* [GOAL OF THE EXERCISE]
Go through the records and copy each line where the string "Kitchen" occurs.
*** Opening of RECORDS SUPPLIED ***
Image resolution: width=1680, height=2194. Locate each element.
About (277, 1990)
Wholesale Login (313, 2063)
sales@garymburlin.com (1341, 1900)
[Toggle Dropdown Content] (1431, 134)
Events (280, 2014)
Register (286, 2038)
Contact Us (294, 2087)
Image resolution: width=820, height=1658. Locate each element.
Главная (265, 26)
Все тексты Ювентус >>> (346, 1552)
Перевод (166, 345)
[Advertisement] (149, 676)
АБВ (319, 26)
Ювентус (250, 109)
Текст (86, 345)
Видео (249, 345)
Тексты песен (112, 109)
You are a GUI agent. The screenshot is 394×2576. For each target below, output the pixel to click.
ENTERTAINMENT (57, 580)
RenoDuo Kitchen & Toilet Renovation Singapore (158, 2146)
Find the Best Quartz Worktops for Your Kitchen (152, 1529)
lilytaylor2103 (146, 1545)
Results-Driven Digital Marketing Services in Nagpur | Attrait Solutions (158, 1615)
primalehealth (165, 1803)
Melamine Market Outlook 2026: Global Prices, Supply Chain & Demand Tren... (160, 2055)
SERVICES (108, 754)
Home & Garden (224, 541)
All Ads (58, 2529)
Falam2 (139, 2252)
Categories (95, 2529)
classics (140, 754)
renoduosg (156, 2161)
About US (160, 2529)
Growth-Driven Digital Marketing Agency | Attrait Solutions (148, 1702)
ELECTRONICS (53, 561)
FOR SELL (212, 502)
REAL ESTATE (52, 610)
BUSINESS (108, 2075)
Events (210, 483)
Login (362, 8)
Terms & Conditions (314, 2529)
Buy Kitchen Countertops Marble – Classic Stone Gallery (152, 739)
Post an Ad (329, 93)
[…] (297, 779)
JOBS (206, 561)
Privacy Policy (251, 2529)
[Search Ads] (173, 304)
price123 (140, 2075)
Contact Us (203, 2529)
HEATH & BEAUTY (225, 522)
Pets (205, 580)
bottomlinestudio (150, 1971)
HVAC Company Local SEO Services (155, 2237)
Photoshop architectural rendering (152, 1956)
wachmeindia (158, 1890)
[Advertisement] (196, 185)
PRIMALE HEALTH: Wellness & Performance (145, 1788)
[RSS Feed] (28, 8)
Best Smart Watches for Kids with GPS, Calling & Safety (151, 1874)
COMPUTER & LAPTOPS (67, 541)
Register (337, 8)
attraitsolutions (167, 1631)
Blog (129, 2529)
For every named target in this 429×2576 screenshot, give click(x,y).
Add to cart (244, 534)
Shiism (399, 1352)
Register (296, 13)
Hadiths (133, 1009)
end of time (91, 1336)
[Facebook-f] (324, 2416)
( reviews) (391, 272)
*** Close of RECORDS SUPPLIED ***
* [SOLUTION TO THIS EXERCISE]
RenoDuo Kitchen & Toilet Renovation Singapore (158, 2146)
Find the Best Quartz Worktops for Your Kitchen (152, 1529)
Buy Kitchen Countertops Marble – Classic Stone Gallery (152, 739)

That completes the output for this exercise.